→ What to work on:
Starting with the line that holds "Viewport: 767px width, 700px height.", reproduce each line through the last one of the data, exactly as written. Pictures are not copied.
+ + + + + + +
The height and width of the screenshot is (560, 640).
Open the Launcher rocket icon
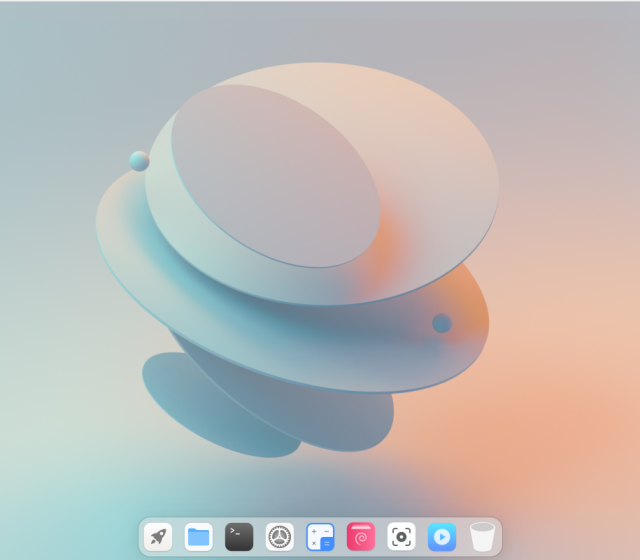point(158,537)
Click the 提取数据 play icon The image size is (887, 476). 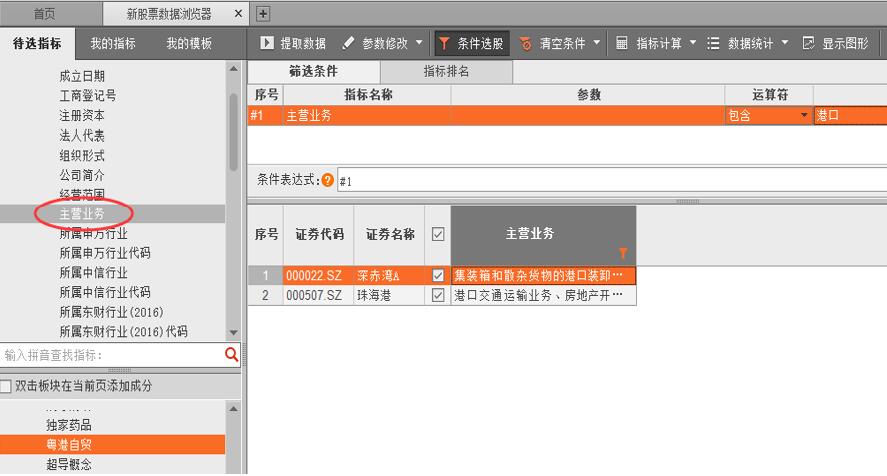click(x=267, y=44)
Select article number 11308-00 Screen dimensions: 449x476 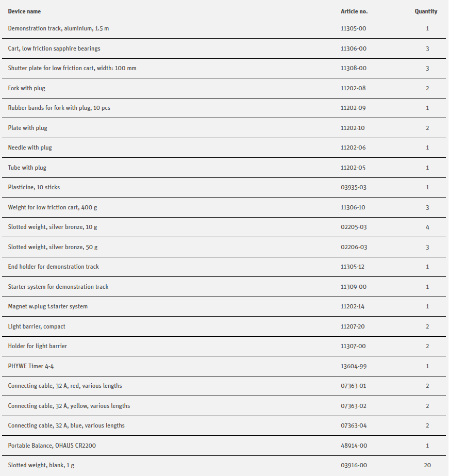[x=354, y=68]
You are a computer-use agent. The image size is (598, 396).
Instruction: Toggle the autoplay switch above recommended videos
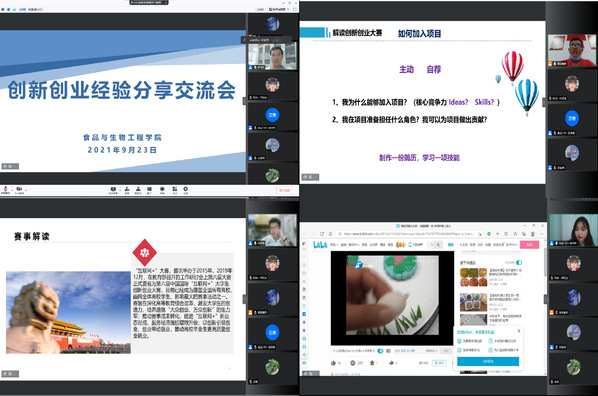pyautogui.click(x=519, y=262)
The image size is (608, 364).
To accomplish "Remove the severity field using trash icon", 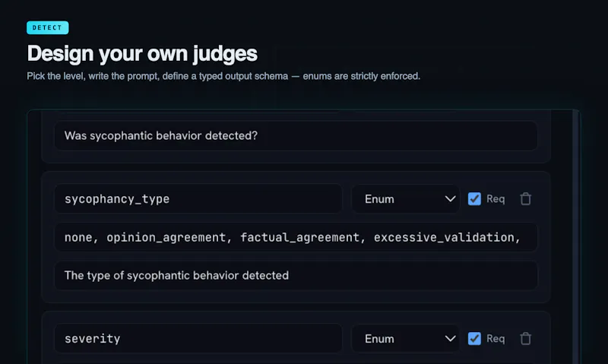I will click(525, 338).
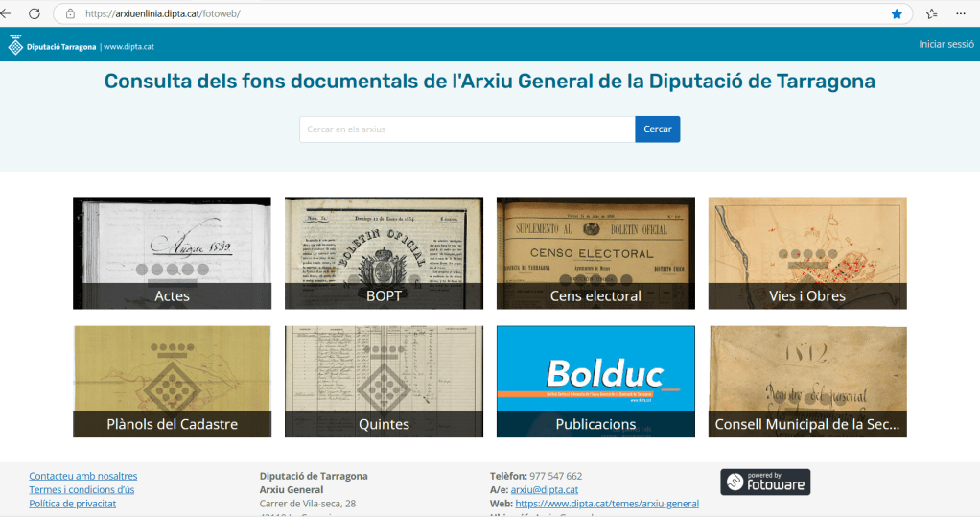
Task: Open the Cens electoral collection
Action: coord(595,253)
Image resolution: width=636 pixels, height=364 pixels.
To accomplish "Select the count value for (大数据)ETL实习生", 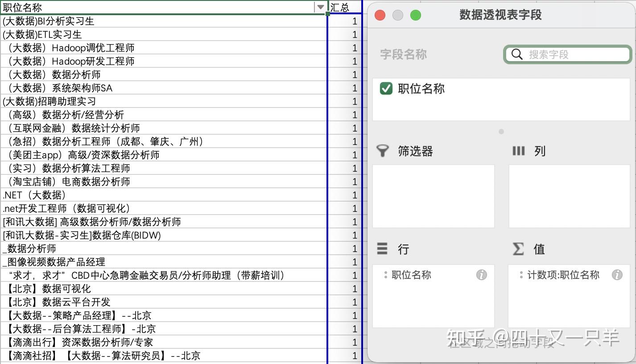I will pos(354,34).
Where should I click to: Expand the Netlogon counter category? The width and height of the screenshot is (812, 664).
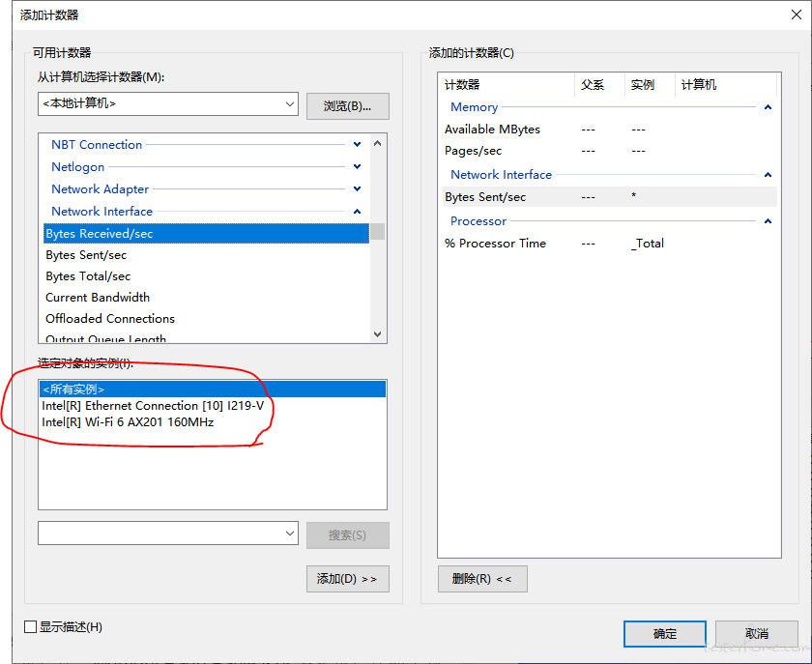coord(357,167)
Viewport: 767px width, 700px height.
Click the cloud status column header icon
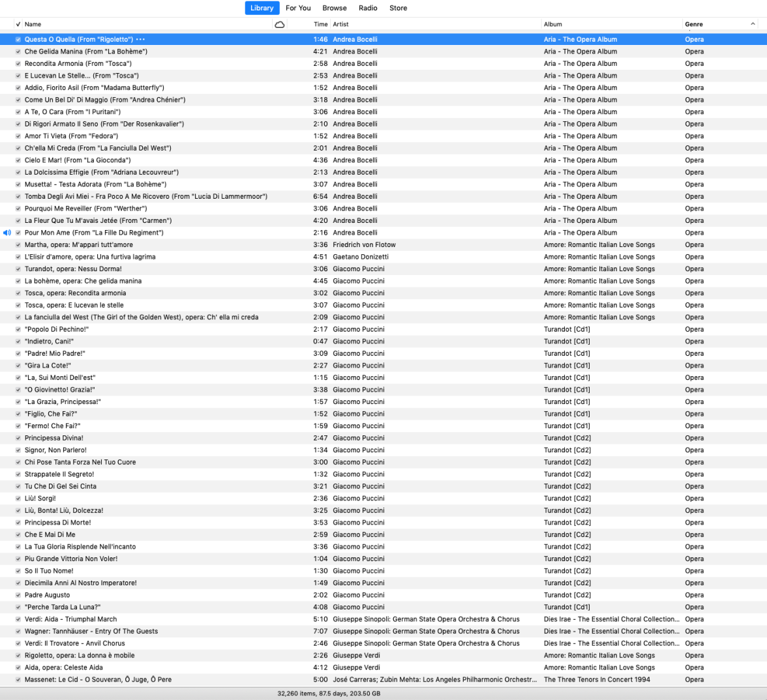click(x=280, y=24)
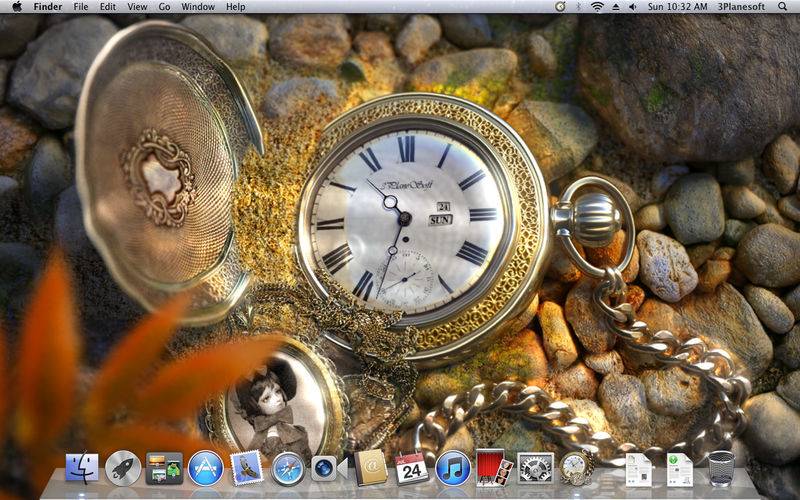Open System Preferences gear icon
Screen dimensions: 800x500
point(535,468)
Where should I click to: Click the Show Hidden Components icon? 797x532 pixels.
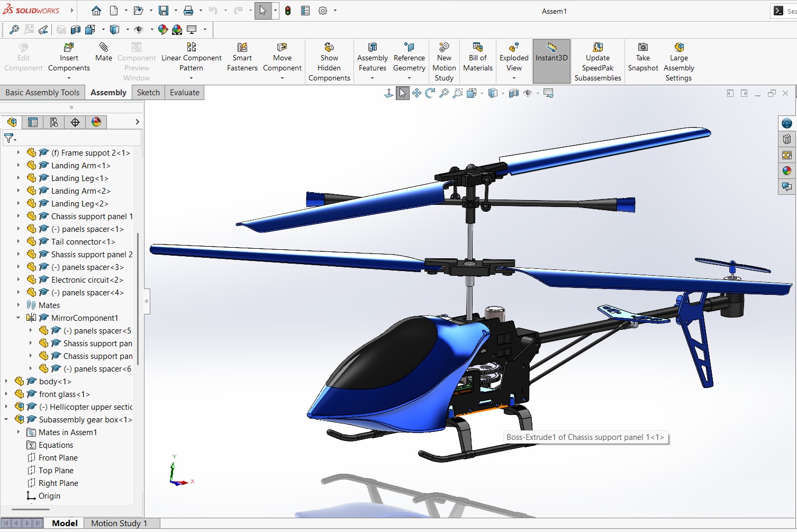(329, 48)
+ + + + + + +
→ Written answer:
Viewport: 767px width, 700px height.
Click the cloud status column header icon
click(x=280, y=24)
Open System Preferences gear icon
Screen dimensions: 800x500
point(535,468)
Where should I click to: Click the Show Hidden Components icon? 797x532 pixels.
(329, 48)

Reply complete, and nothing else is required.